Le bâillonnement des libertés au Maroc montre « la vulnérabilité » de la monarchie et risque de provoquer une « implosion sociale » dans un pays déjà agité par plusieurs mouvements de protestation, selon Aziz Chahir, enseignant universitaire et chercheur marocain.
Dans un article d’opinion paru mardi sur le site Middle Est Eye, Aziz Chahir a souligné qu’ »au Maroc, les libertés sont de plus en plus réprimées et la monarchie de plus en plus vulnérable ». « Le bâillonnement systématique » des libertés et les derniers jugements prononcés contre les défenseurs des droits de l’homme, les journalistes critiques ainsi que les intellectuels engagés « confirment la dérive autoritaire » du régime de Mohammed VI, a-t-il analysé.
« Une dérive dangereuse susceptible de conduire à une implosion sociale », prévient le chercheur.
D’après lui, le risque de l’implosion sociale est déjà palpable au Maroc, où « les indicateurs socioéconomiques du royaume sont dans le rouge et où les manifestations se multiplient pour protester contre la cherté de la vie et l’injustice sociale ».
Il rappelle qu’en février, des manifestations ont éclaté à Rabat et dans d’autres villes contre la hausse des prix des produits de première nécessité, les inégalités sociales « grandissantes » et la corruption. Et fin février, les transporteurs routiers ont mené une grève de plusieurs jours pour protester contre la hausse des prix du carburant.

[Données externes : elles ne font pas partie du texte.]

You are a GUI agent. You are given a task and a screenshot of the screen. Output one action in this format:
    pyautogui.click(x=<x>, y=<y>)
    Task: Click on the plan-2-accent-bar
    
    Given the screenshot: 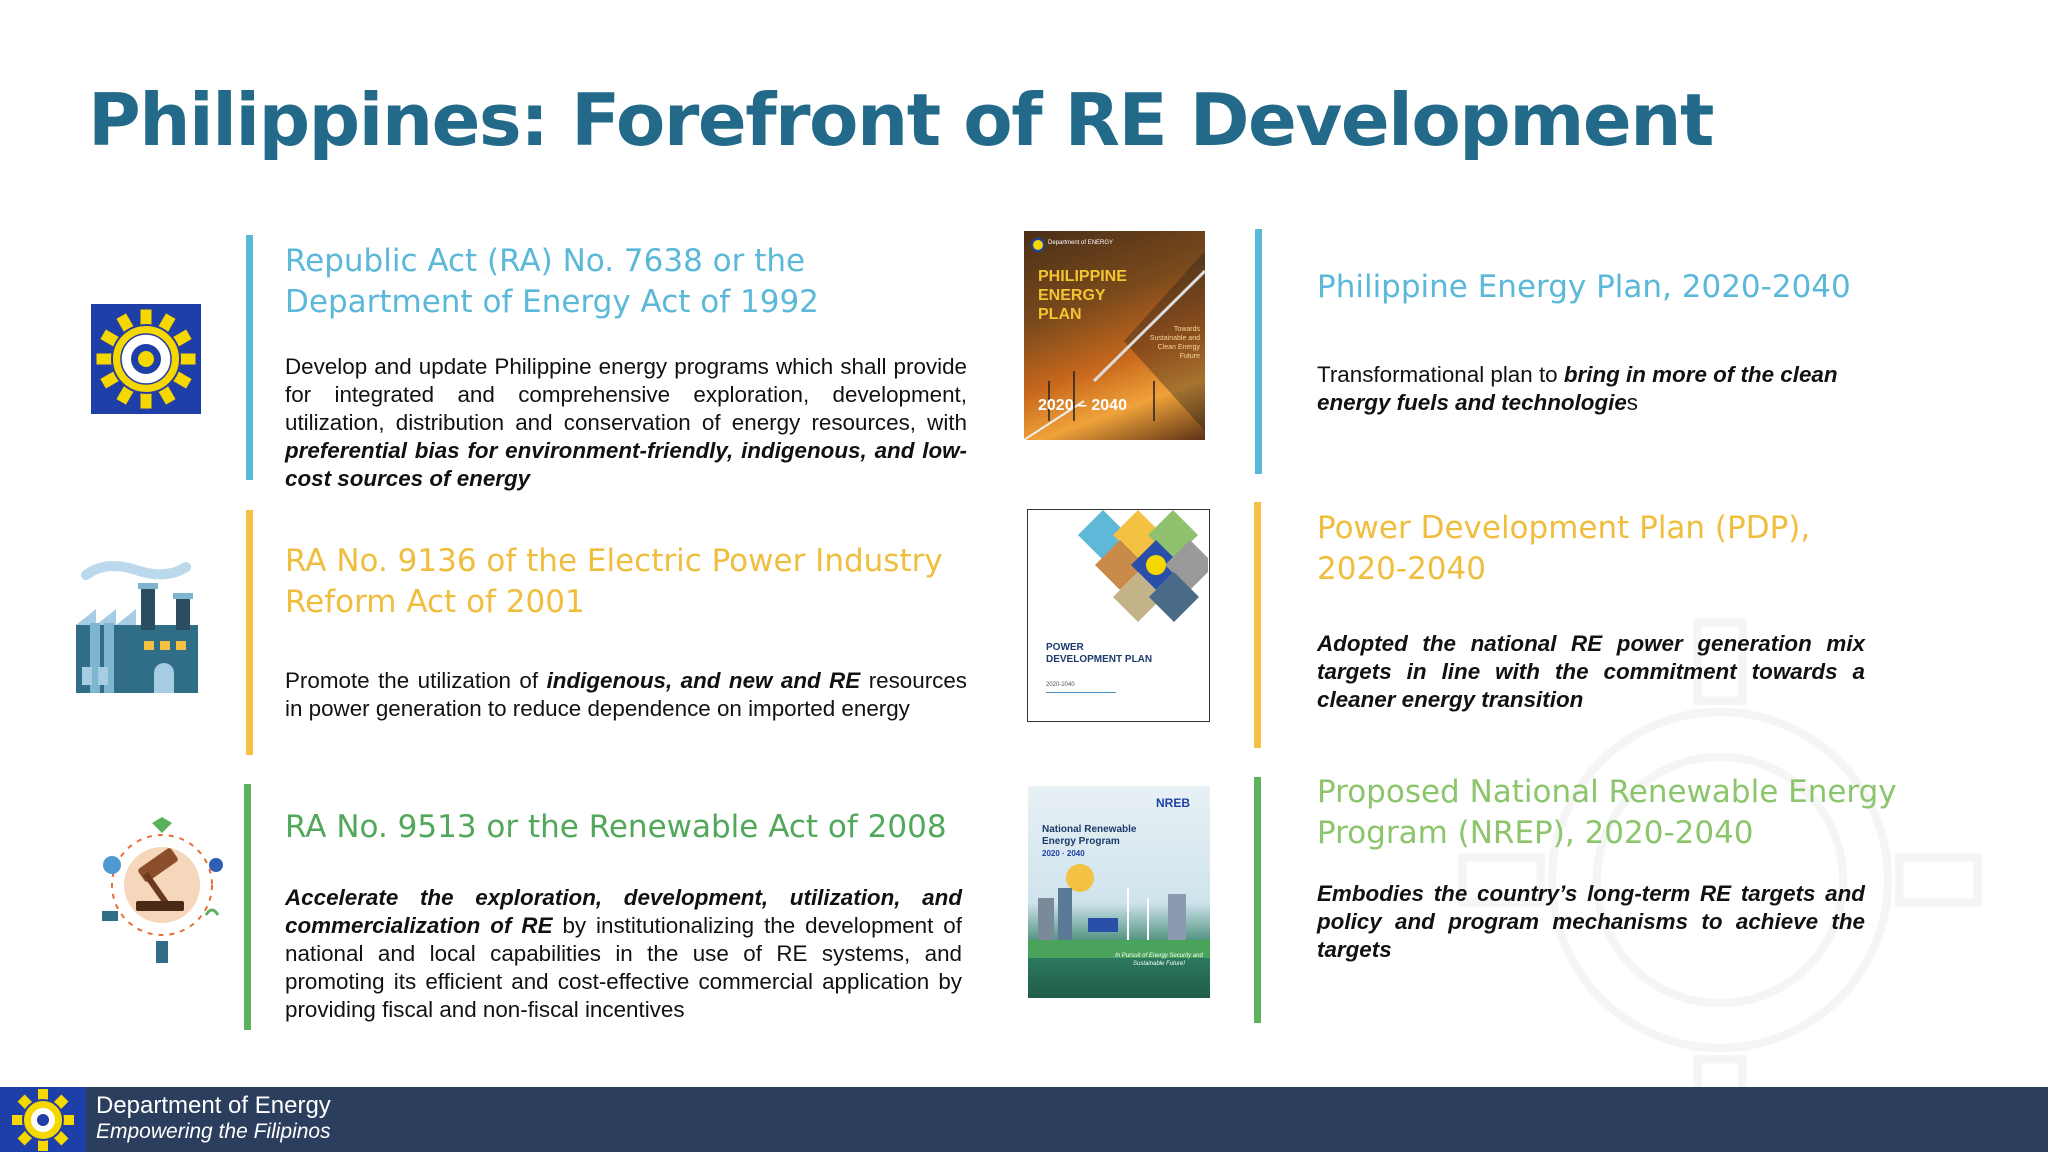 What is the action you would take?
    pyautogui.click(x=1258, y=625)
    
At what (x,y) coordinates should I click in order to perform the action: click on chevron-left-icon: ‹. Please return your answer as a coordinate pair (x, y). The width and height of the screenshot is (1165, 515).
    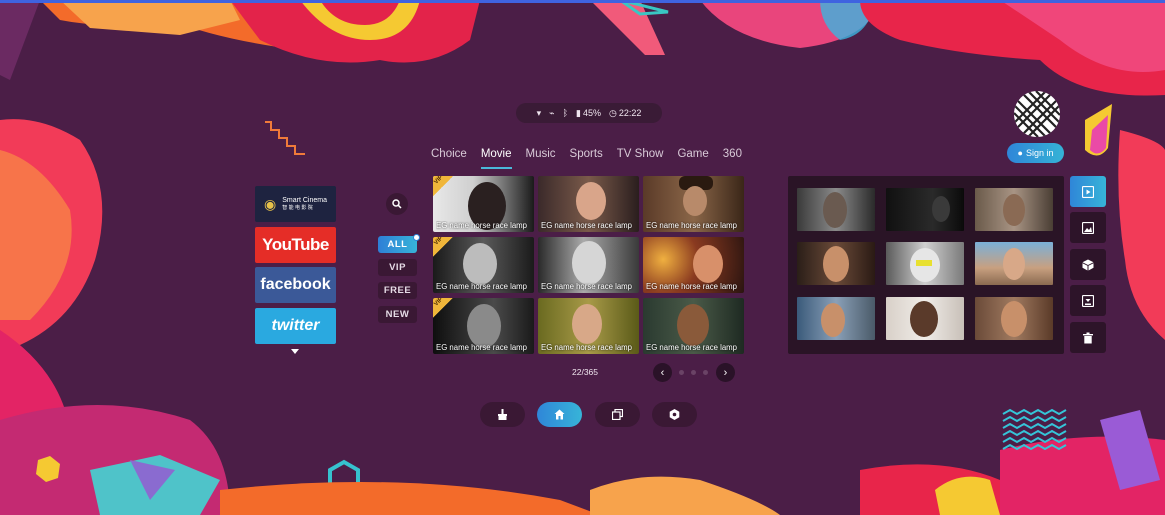
    Looking at the image, I should click on (662, 372).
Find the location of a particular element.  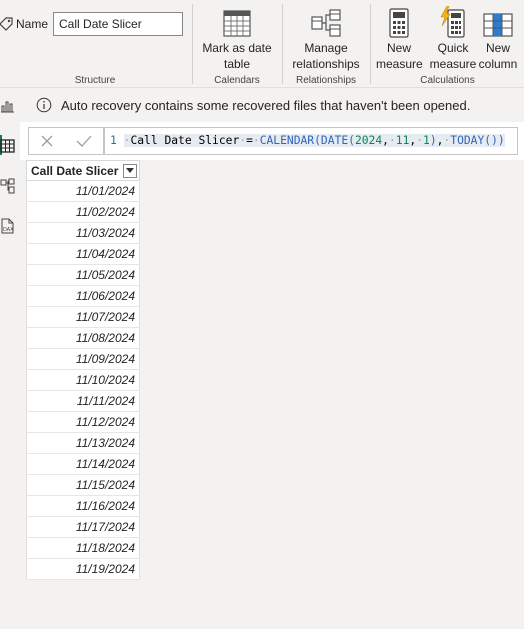

table-row: 11/10/2024 is located at coordinates (83, 380).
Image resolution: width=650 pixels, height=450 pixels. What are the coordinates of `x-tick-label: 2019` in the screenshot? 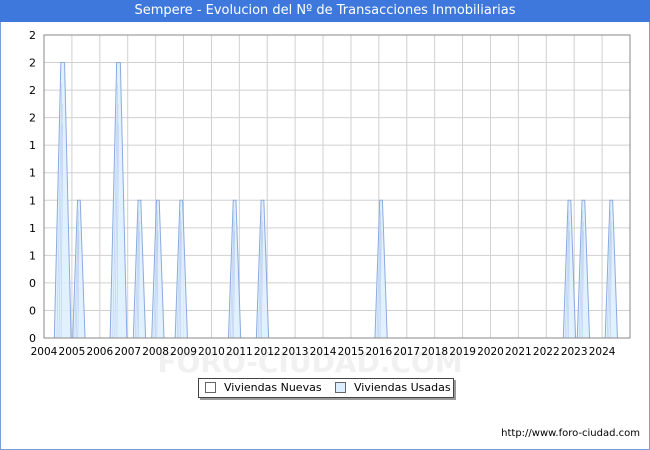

L’auteur rappelle encore que le 11 mars, plus de 40 enseignants ont été condamnés à deux mois de prison avec sursis pour avoir réclamé de meilleures conditions socio-professionnelles.
Quelques jours auparavant, le journaliste Omar Radi a été condamné en appel à six ans de prison ferme dans une double affaire d’ »espionnage » et de « viol ». Il s’agit du deuxième journaliste indépendant marocain condamné en une semaine à une lourde peine de prison pour des accusations à connotation sexuelle : un autre journaliste, Imad Stitou, 32 ans, a lui été condamné à un an de prison, dont six mois ferme, dans la même affaire de « viol », comme en première instance, précise le docteur en sciences politiques dans son article.
Le 24 février, la justice marocaine a confirmé en appel une peine de cinq ans de prison ferme à l’encontre du journaliste indépendant Soulaiman Raissouni, pour « agression sexuelle ». La veille, l’avocat marocain et ex-ministre des Droits de l’homme, Mohamed Ziane, a été condamné à trois ans de prison ferme à la suite d’une plainte déposée par le ministère de l’Intérieur. En janvier, l’Association marocaine des droits humains (AMDH) a recensé 170 cas de poursuites judiciaires ou d’incarcérations visant des journalistes, blogueurs et militants de mouvements sociaux l’an dernier.
D’après Aziz Chahir, auteur de « Qui gouverne le Maroc : étude sociologique », « les autorités continuent de dénigrer les rapports attestant de la détérioration des droits de l’homme dans le royaume, à l’instar de la dernière publication de Human Rights Watch dénonçant notamment les poursuites judiciaires des opposants inspirées par des motifs politiques ».
« Le pouvoir tente par tous les moyens de réduire au silence les détracteurs les plus récalcitrants : intimidation, persécution, lynchage médiatique, amendes, détentions arbitraires et condamnations », dénonce-t-il, ajoutant qu’ »au début des années 2000, le régime a tout fait ou presque pour museler une presse dite indépendante, dont la plupart des pionniers ont été poussés à l’exil après l’interdiction de leurs publications, souvent à la suite de condamnations abusives ».
A cet égard, il regrette que « vingt ans plus tard, la justice n’arrive toujours pas à marquer son indépendance vis-à-vis du pouvoir, en statuant dans des affaires à charge souvent fomentées par les services de renseignement ».